TASK DIRECTIONS: Copy out the lines from the one containing "Task: Collapse the" through the one containing "Viewport: 1280px width, 720px", inclusive, reproducing each without any change.

>> start RECORDS PROVIDED

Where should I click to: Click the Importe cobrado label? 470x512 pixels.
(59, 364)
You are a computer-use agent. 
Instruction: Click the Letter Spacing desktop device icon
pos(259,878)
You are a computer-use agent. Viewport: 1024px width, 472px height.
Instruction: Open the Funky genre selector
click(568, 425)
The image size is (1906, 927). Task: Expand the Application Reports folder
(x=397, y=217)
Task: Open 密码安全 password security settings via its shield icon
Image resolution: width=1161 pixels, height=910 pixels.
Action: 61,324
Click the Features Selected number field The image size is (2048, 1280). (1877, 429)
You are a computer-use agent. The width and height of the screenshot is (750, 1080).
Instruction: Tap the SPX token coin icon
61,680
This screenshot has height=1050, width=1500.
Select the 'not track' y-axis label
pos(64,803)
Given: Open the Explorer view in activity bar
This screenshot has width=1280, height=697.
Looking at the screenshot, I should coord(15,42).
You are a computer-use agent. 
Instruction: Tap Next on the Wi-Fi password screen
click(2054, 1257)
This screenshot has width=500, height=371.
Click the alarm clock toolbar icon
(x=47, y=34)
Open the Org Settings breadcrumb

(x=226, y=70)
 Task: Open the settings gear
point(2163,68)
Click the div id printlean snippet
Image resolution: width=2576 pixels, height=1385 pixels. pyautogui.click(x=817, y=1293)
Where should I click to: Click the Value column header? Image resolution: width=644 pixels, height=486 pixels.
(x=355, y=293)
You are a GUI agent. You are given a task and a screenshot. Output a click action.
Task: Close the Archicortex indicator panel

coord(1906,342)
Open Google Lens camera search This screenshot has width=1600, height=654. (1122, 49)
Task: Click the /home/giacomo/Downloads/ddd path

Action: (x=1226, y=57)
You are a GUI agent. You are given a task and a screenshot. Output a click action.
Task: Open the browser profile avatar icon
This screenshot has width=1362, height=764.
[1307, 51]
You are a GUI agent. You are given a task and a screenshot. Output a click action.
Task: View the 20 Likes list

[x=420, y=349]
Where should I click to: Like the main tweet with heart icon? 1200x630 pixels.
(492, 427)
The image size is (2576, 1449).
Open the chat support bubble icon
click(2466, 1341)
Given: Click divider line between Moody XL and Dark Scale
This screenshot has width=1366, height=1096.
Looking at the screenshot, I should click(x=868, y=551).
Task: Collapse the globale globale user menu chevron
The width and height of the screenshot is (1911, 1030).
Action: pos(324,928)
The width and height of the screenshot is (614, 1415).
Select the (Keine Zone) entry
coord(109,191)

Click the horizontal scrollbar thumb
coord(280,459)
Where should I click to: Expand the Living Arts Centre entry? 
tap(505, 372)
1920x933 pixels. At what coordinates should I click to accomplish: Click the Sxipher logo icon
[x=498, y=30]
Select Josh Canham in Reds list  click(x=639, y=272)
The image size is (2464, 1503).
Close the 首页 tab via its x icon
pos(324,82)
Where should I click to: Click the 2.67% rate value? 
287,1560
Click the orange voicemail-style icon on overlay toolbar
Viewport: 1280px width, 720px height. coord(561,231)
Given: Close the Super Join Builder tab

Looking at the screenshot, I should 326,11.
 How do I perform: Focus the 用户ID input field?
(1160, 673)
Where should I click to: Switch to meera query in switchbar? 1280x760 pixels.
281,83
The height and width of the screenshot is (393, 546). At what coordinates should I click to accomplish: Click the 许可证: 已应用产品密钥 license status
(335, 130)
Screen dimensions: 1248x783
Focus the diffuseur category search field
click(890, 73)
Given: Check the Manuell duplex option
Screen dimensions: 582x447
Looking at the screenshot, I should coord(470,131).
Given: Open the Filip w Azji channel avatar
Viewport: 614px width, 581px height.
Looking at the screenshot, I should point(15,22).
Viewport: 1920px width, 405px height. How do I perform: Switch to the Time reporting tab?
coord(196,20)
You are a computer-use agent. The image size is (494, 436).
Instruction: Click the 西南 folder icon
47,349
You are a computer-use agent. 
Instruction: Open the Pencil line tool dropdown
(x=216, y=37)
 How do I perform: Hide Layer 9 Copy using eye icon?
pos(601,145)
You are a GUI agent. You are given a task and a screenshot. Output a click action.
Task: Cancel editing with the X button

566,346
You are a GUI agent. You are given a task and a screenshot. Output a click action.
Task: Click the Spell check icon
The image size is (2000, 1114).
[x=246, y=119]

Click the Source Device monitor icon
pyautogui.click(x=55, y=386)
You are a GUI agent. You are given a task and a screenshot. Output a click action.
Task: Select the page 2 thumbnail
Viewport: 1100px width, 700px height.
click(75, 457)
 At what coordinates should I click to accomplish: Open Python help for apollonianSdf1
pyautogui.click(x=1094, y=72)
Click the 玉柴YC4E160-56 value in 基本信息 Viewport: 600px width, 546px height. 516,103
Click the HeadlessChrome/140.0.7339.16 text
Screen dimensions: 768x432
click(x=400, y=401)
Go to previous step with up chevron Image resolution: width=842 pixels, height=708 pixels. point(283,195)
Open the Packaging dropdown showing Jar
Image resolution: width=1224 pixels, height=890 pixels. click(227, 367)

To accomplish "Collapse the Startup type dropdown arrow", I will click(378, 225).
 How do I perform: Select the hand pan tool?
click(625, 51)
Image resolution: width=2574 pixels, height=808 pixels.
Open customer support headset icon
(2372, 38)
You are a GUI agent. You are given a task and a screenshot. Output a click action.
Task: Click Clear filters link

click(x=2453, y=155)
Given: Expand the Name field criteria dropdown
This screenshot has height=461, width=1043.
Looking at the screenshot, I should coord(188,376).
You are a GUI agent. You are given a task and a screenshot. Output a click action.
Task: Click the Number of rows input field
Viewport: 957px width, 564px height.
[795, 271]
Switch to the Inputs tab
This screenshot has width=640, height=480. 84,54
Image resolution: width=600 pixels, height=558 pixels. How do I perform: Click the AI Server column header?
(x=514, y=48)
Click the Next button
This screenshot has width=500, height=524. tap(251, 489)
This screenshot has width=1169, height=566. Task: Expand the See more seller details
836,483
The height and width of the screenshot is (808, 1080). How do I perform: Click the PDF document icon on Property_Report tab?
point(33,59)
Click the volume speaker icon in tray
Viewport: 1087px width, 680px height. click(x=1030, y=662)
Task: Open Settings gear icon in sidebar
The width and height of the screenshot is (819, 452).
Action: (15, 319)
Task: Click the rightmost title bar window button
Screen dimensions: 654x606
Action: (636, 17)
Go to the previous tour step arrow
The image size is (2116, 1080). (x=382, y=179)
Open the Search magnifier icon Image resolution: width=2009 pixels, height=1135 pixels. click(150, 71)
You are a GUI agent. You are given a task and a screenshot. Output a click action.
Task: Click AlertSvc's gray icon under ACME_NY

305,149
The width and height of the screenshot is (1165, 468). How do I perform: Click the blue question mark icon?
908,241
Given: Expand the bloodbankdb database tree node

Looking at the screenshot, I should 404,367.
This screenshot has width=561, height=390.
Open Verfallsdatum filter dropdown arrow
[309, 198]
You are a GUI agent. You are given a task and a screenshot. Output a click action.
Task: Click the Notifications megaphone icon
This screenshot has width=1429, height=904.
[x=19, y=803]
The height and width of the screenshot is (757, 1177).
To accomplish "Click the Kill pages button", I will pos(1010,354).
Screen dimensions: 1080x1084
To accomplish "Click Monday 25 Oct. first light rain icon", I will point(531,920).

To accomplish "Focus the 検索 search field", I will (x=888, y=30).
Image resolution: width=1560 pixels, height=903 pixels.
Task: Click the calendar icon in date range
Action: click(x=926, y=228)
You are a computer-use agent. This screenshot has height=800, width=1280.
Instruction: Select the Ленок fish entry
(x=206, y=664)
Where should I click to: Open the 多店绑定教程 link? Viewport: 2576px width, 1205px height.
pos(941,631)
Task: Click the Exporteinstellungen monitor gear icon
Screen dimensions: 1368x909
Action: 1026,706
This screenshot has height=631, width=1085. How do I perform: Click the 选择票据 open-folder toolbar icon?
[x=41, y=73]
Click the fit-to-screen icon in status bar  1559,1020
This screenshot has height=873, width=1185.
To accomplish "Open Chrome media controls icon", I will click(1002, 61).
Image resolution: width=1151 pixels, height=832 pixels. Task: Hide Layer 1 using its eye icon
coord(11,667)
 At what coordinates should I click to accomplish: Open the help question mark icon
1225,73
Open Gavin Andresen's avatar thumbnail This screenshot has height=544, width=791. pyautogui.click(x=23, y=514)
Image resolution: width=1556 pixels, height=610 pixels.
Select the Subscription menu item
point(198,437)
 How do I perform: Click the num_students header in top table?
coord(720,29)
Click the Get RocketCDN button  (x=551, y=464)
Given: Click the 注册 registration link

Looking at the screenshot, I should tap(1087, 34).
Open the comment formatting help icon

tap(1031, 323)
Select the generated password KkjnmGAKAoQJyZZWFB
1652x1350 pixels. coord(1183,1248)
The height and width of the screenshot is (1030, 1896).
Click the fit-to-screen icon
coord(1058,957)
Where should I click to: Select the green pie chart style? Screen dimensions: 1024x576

>> end RECORDS PROVIDED

RESPONSE TO THIS TASK:
Task: Collapse the globale globale user menu chevron
The width and height of the screenshot is (1911, 1030).
Action: pos(324,928)
The width and height of the screenshot is (614, 1415).
Select the (Keine Zone) entry
coord(109,191)

Click the horizontal scrollbar thumb
coord(280,459)
Where should I click to: Expand the Living Arts Centre entry? 
tap(505, 372)
1920x933 pixels. At what coordinates should I click to accomplish: Click the Sxipher logo icon
[x=498, y=30]
Select Josh Canham in Reds list  click(x=639, y=272)
The image size is (2464, 1503).
Close the 首页 tab via its x icon
pos(324,82)
Where should I click to: Click the 2.67% rate value? 
287,1560
Click the orange voicemail-style icon on overlay toolbar
Viewport: 1280px width, 720px height. coord(561,231)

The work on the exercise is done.